Tudo isso começou quando me deparei com a primeira revistinha
do Pato Donald. Encantei-me com a história singela daquele estabanado bípede
emplumado e suas peripécias incontáveis para ganhar o coração da sua amada, a
charmosa pata Margarida. Depois vieram as revistas do Mickey e do Pateta, as do
Zé Carioca e do Tio Patinhas. Com o tempo, avancei para as de Cowboy, editadas
pela EBAL. Depois, misturei tudo. Vieram a do Zorro, o cavaleiro solitário (Não
o de capa e espada, mas o Lone Ranger) e Tonto, David Crockett, Judas, Tarzan,
Roy Rogers, Juvenil Mensal – com ídolos como Buck Jones, Tim Holt e Tom Mix.
Também transitei por outras HQs como Nevada Kid, Chacal, Epopéia Tri, Durango
Kid e, a principal delas, Tex Willer. Tex, aliás, é uma legenda. Revista italiana
criada pelo roteirista Gian Luigi Bonelli e pelo desenhista Gallep, ainda hoje
pode ser encontrada nas bancas.
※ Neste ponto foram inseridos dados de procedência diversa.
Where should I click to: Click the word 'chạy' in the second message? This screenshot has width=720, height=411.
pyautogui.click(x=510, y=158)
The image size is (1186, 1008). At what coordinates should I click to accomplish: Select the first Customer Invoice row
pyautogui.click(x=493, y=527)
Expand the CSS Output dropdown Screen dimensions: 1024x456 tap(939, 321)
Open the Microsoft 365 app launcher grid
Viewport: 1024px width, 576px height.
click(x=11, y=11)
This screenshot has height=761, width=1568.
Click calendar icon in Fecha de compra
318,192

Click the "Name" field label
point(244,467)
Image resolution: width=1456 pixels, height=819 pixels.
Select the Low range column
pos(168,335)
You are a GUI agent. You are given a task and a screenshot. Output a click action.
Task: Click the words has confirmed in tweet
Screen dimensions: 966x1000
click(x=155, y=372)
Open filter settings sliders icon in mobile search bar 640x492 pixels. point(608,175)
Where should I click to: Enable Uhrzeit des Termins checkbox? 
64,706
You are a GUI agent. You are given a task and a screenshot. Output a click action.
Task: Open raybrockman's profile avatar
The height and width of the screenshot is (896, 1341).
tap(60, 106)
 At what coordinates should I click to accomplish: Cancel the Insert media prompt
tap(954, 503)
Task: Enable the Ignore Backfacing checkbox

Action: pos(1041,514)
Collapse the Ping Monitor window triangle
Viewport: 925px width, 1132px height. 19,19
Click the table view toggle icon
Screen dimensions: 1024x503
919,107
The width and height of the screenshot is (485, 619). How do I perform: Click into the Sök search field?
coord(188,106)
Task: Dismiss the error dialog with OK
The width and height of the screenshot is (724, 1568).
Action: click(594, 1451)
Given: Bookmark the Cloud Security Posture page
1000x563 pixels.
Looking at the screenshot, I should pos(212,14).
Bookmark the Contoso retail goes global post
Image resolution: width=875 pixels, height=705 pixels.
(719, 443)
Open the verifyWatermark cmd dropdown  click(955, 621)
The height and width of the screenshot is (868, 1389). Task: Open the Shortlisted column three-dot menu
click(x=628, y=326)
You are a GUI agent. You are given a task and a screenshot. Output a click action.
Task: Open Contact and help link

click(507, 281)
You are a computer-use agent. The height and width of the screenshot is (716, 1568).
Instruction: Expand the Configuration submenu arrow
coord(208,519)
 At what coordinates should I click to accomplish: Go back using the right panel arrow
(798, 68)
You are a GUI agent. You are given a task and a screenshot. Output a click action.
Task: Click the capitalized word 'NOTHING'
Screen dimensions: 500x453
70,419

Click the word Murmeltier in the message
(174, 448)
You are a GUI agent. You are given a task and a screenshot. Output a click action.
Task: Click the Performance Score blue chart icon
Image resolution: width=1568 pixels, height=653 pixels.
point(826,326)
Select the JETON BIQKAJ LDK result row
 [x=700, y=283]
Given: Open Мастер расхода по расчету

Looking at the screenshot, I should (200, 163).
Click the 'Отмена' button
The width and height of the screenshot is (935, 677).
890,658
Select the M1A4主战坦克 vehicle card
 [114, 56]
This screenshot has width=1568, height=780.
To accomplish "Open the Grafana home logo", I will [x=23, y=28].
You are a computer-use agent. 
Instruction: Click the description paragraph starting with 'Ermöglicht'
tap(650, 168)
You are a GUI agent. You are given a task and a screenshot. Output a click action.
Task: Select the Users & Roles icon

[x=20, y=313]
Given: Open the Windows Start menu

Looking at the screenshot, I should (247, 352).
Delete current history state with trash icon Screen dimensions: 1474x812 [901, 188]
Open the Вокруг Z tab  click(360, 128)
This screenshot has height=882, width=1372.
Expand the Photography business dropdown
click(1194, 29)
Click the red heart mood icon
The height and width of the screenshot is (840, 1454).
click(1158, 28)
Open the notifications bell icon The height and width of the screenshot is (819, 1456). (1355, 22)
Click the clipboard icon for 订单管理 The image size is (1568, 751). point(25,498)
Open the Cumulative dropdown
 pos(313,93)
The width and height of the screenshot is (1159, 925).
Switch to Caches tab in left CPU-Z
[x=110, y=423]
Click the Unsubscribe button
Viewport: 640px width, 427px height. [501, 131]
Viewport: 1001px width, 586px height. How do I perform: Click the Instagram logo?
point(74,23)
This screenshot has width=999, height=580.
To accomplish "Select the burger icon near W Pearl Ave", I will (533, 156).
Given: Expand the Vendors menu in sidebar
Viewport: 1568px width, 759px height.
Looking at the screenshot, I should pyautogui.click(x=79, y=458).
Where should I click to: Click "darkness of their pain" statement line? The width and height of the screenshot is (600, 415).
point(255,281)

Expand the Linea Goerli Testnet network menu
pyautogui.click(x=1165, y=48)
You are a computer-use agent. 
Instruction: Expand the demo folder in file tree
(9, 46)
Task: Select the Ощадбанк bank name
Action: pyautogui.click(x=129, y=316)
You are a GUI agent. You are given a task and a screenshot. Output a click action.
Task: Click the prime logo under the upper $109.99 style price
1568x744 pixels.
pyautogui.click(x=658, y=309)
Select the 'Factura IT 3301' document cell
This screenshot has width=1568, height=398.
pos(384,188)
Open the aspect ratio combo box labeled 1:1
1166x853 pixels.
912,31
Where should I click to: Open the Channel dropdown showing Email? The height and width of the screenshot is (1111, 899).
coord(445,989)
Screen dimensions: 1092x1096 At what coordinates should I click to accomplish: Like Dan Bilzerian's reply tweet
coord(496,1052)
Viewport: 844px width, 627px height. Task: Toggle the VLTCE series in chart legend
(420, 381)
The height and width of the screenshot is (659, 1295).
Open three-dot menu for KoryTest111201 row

Existe em todo mundo uma verdadeira legião de
leitores que não permitem que ela desapareça como aconteceu com a maioria dos
quadrinhos que citamos atrás. Eu me incluo entre esses leitores que nas horas
vagas relaxam da dureza da vida apreciando as correrias de Tex Willer, Kit
Carson, Kit Willer e Jack Tigre, contra bandoleiros sanguinários e índios em pé
de guerra.
Aventura também era conseguir alguma dessas revistas para
ler. À falta de uma banca de revistas no nosso velho e querido Curador,
recorríamos a parentes e amigos em viagem para Teresina, São Luís ou Fortaleza,
para lhes pedir que comprasse para nós alguma das revistinhas de que mais gostávamos.
Deixávamos de gastar os poucos trocados que conseguíamos juntar em outras
coisas para poder ter em mãos um desses livretos mágicos que tanto nos
encantava.
Para superar a falta de uma banca de revistas na cidade, um
grupo de leitores organizou um sistema de trocas que funcionava
maravilhosamente bem. Funcionava assim: Ao término da leitura de uma nova
revista, partíamos em busca de algum colega para lhe propor uma troca por outra
ainda não lida. Nesse sistema, as revistas nunca eram emprestadas, somente
trocadas. Depois, lida aquela segunda revista, recorríamos a outro colega para
trocá-la por outro exemplar inédito. E assim, a revista que havíamos comprado
se transformava em várias outras, multiplicando o nosso suado dinheirinho.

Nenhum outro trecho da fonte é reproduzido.